Итак, в евразийской картине мира всякая вещь оправдывается противоположной перспективой видения. Тибетские космографы, рассказывая о своей стране, по принятой в буддизме традиции начинают с описания всего мироздания, постепенно переходя к земному миру, затем к Индии и, наконец, к Тибету, словно приближаясь к нашей планете из космоса. Известно, что политические решения на просторах Евразии принимали на основании гаданий и «небесных видений». Есть предание, что в монастырях того же Восточного Тибета хранятся списки великих подвижников, достигших нирваны или даже только готовящихся войти в нее, и авторы тибетских синодиков указывают, сколько перерождений понадобится этим святым, чтобы претворить себя в покой свободы. Кто смог увидеть их космическую судьбу?
Этот неотмирный взгляд пронизывает все творчество Рериха. Пожалуй, впервые он явственно заявляет о себе в удивительной картине 1918 г. «Властитель ночи, навеянной, возможно, мотивом ночных ритуалов и представляющей взгляд на Землю, так сказать, «с другой стороны». Еще более яркие свидетельства такого радикального иновидения представлены в многочисленных пророческих картинах Рериха, посвященных концу времен.
С непревзойденной решимостью наследие Рериха утверждает высшее задание евразийского человека: превзойти себя и наполнить своим присутствием мир. Его судьба – анафорическая метанойя, сокровенное само-преображение, возвращающее к первозданной жизни, Такая истина не нуждается в доказательствах, но до нее надо дорасти, нужно быть ее достойным. Долгий путь не просто духовного роста, но улучшения и одухотворения всей субстанции жизни – вот задача человечества, поставленная Рерихом.

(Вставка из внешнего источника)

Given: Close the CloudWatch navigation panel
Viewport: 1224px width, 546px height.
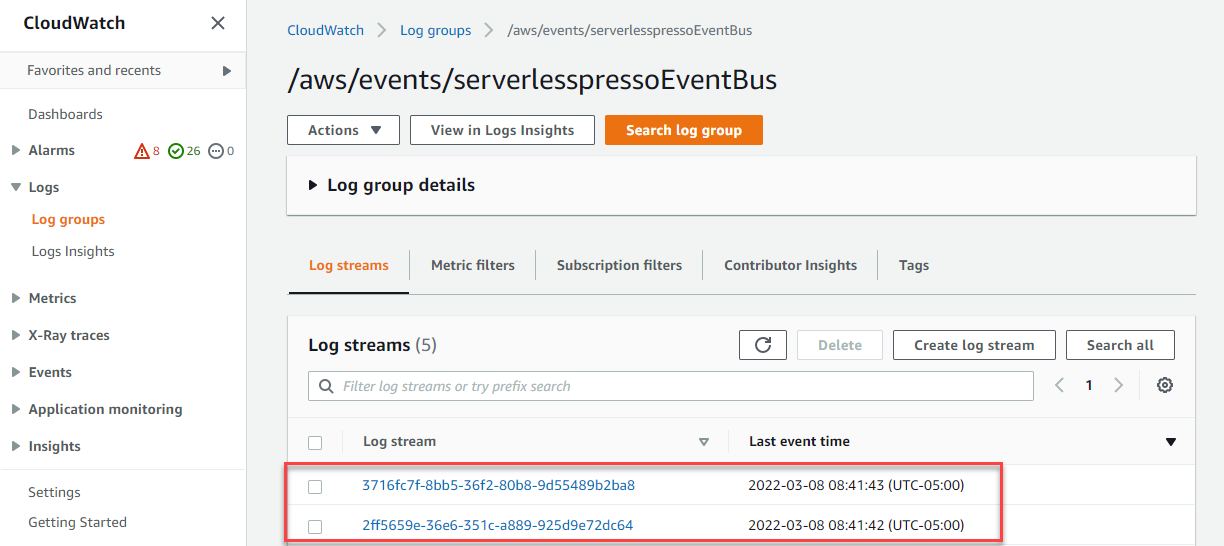Looking at the screenshot, I should tap(218, 23).
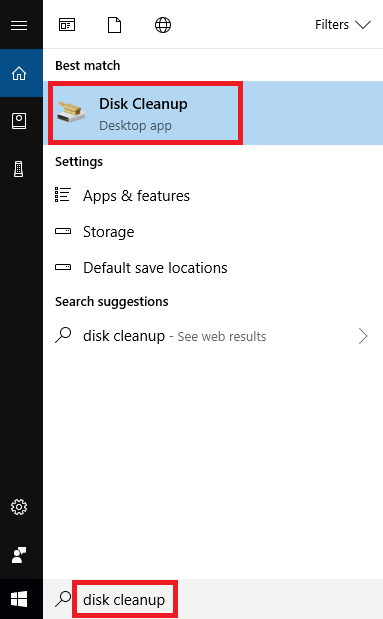
Task: Select the Home icon in the sidebar
Action: [19, 73]
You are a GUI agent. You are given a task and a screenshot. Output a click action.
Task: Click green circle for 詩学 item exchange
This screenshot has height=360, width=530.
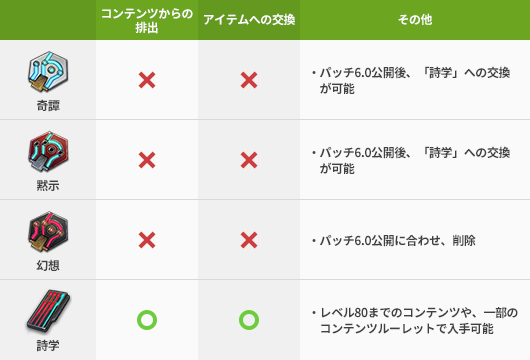249,320
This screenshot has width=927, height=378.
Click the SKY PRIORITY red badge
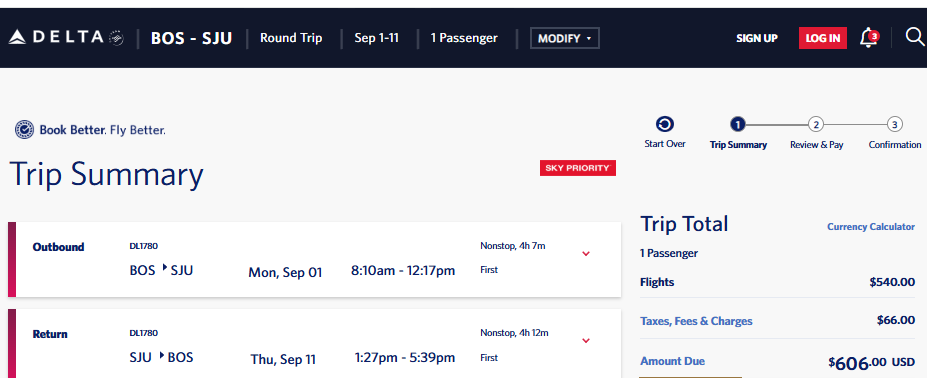pos(578,168)
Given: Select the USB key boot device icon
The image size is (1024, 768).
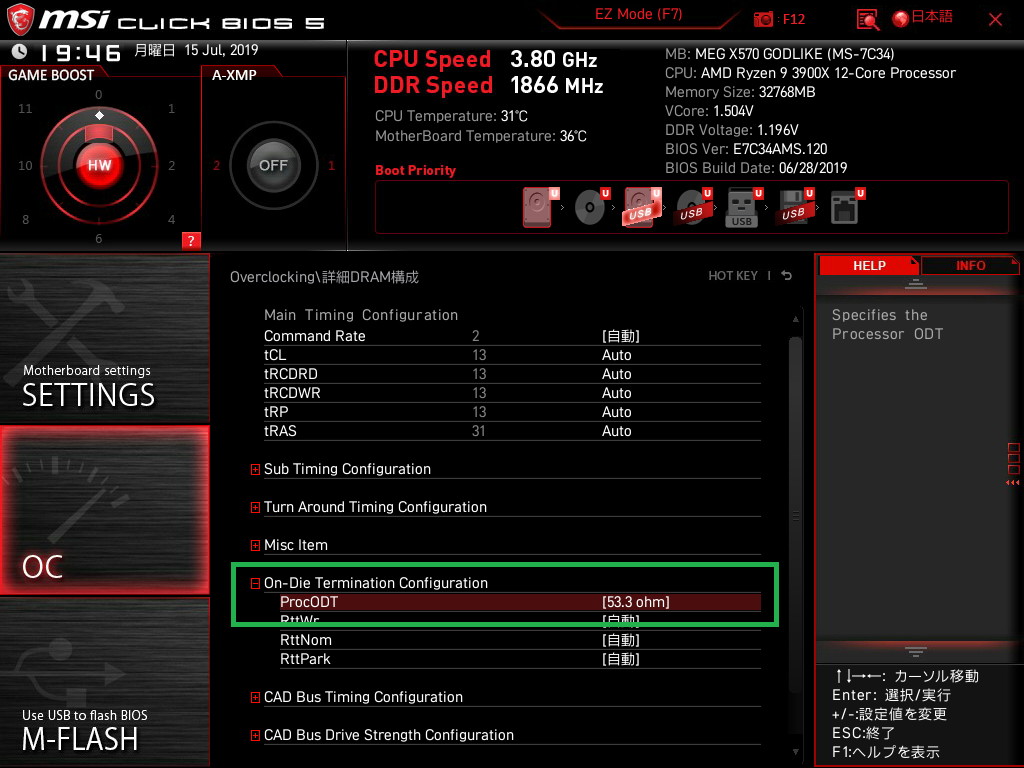Looking at the screenshot, I should [x=742, y=207].
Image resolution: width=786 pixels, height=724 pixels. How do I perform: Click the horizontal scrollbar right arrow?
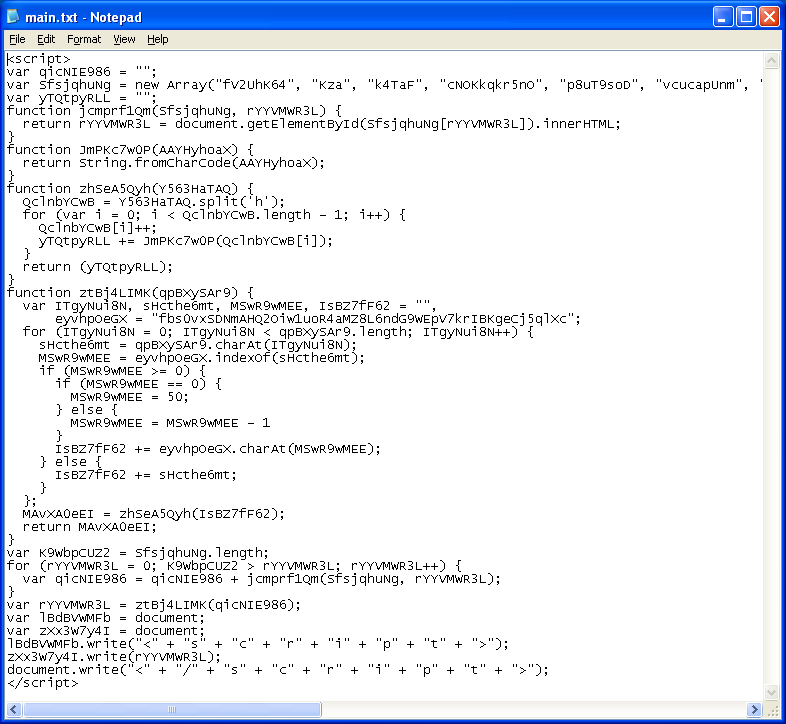[755, 710]
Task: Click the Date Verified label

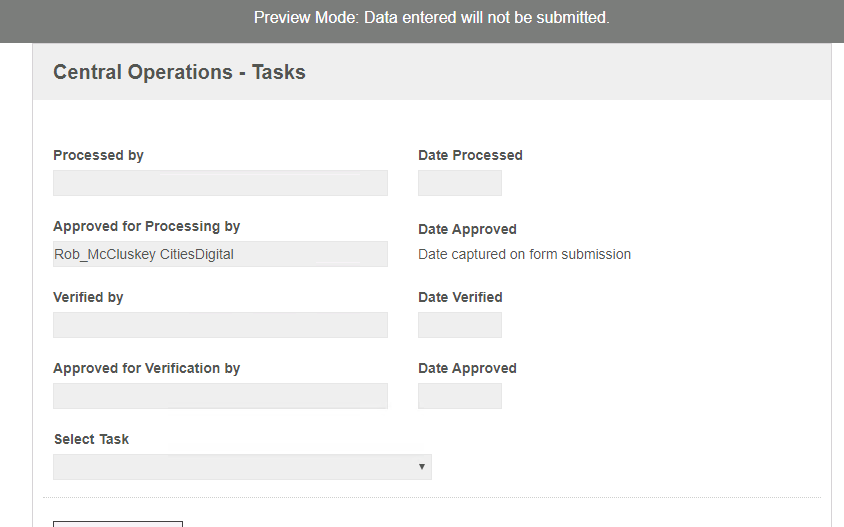Action: 460,297
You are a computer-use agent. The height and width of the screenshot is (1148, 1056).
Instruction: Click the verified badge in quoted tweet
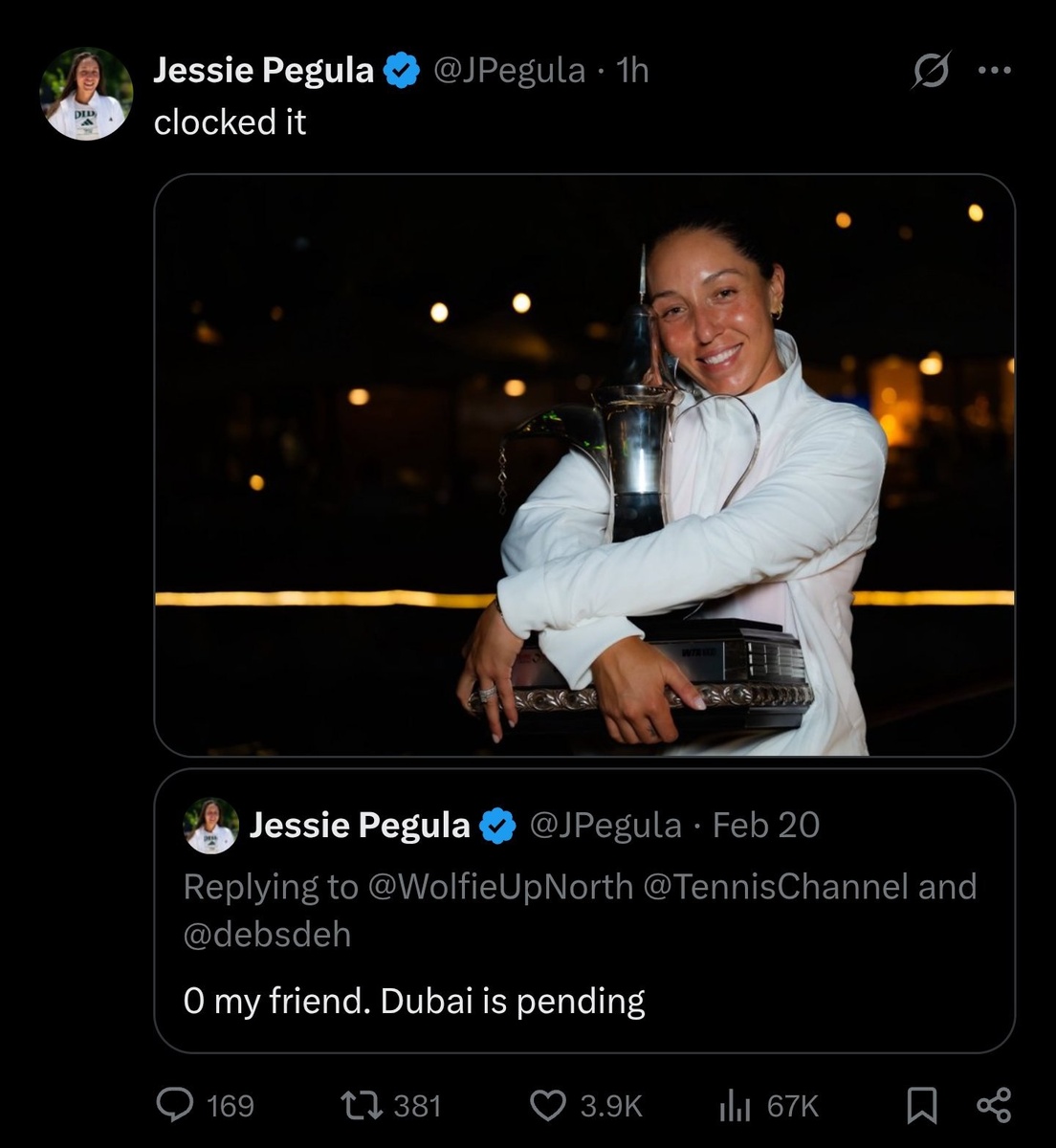pyautogui.click(x=497, y=825)
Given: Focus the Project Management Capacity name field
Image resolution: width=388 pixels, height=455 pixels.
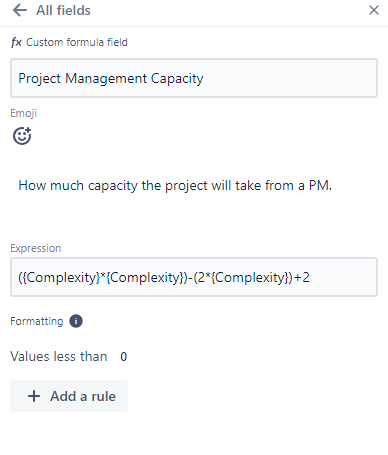Looking at the screenshot, I should pyautogui.click(x=194, y=78).
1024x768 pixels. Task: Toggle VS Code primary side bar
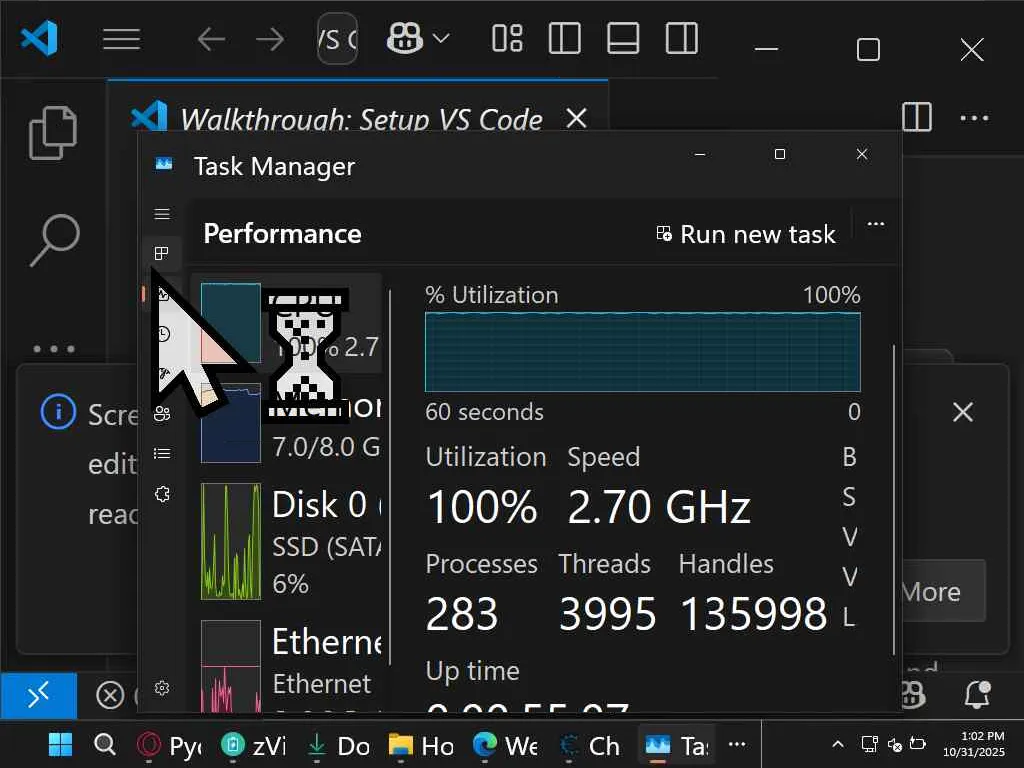click(565, 39)
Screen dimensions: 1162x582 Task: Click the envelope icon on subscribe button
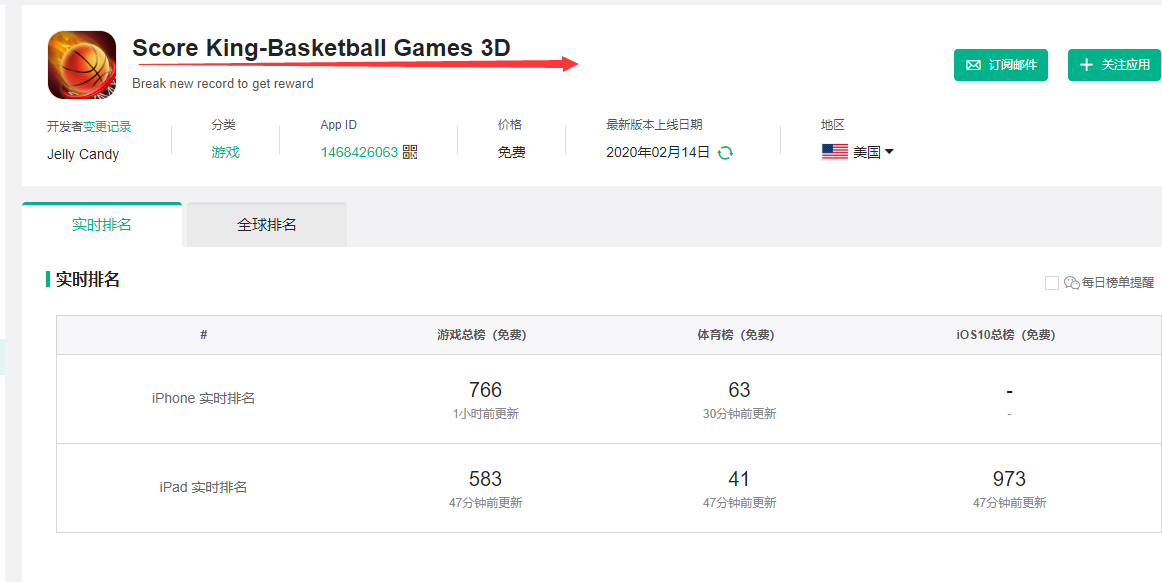coord(973,65)
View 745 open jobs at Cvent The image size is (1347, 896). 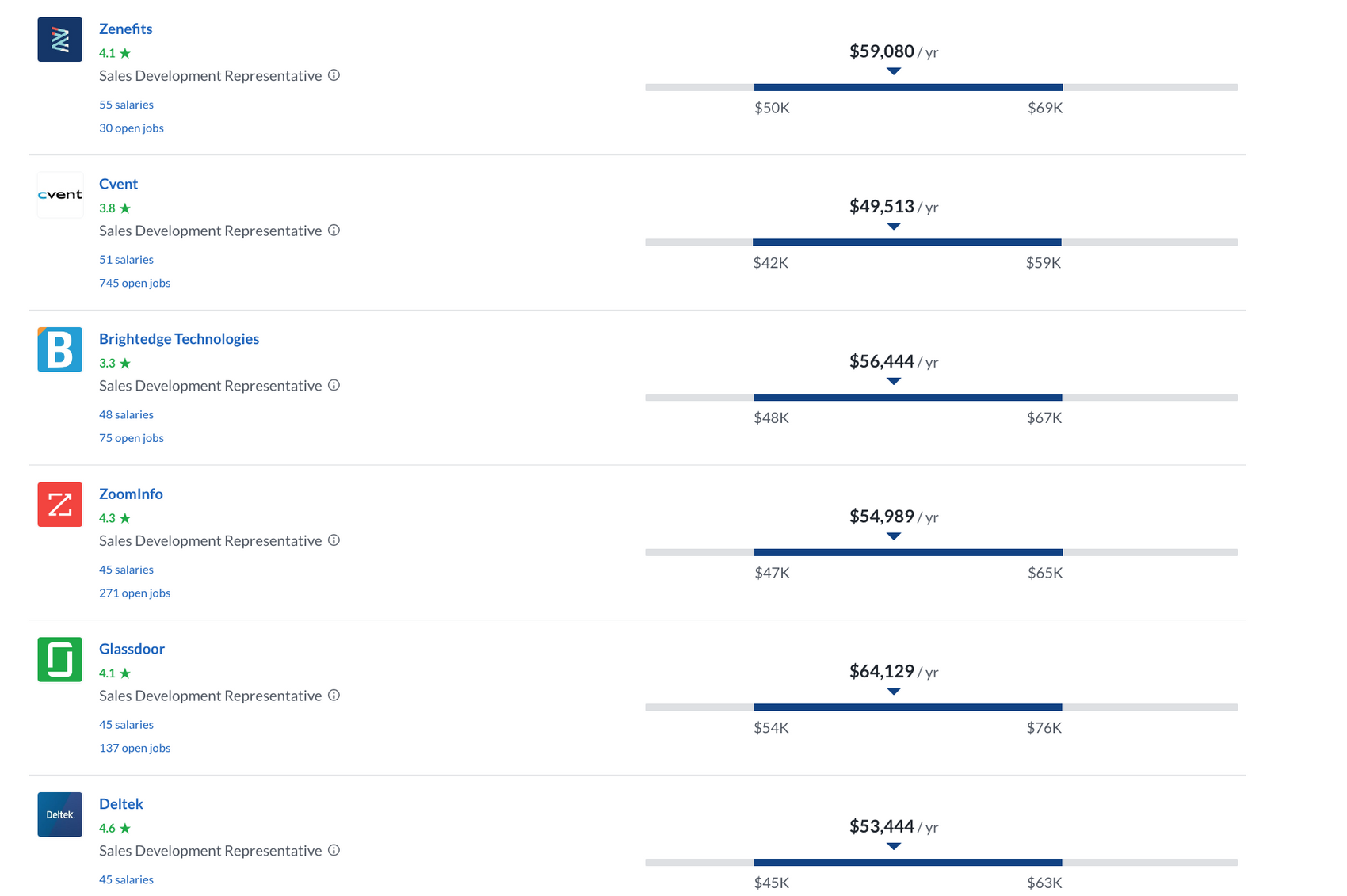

Евразийский мир в творчестве Рериха принадлежит первичному субстрату жизненного опыта, еще не облеченному в формы доктрин, школ и тем более национальных культур. Здесь – универсальная почва духовных упований человечества. Будды и бодхисатвы, Лао-цзы и Конфуций, Иисус, Магомет и даже Мани, святые разных эпох и народов нашли себе место на картинах этого поистине всемирного художника. Нападки защитников отдельных религий на рериховское наследие – чистое недоразумение. Рерих только указывает на условия существования религии в человеческой истории. Вера и формы религиозной жизни остаются для него делом личного выбора и свободы совести. А ядром социума в евразийском укладе становится школа духовной дисциплины с ее иерархией и деятельным согласием в отношениях учителя и ученика. Представления самих Рерихов об устройстве такой школы – в их терминах «общины» – остаются лишь одним из многих возможных опытов артикуляции духовных основ евразийской мета-цивилизации.
Нельзя не сказать, что с этим взглядом на человеческую социальность согласуются новейшие социологические концепции. Очень похоже на то, что прежняя теория общества, скрепленного отвлеченными идеями и формальными институтами, исчерпала себя. Современный мир живет предчувствием «грядущего», «непостижимого», «непроизводимого» сообщества, основанного на свободной «совместности», взаимном «освобождении» и «пособлении друг другу» (это уже древние даосы писали) людей, живущих в «реальном времени», реальным временем, наполненном вечностью. Людей, живущих настоящим и потому воистину настоящих. Это будет сообщество безымянных мастеров-подвижников, семья одиноких, освобождающих друг друга для чего-то несравненно большего, чем они сами.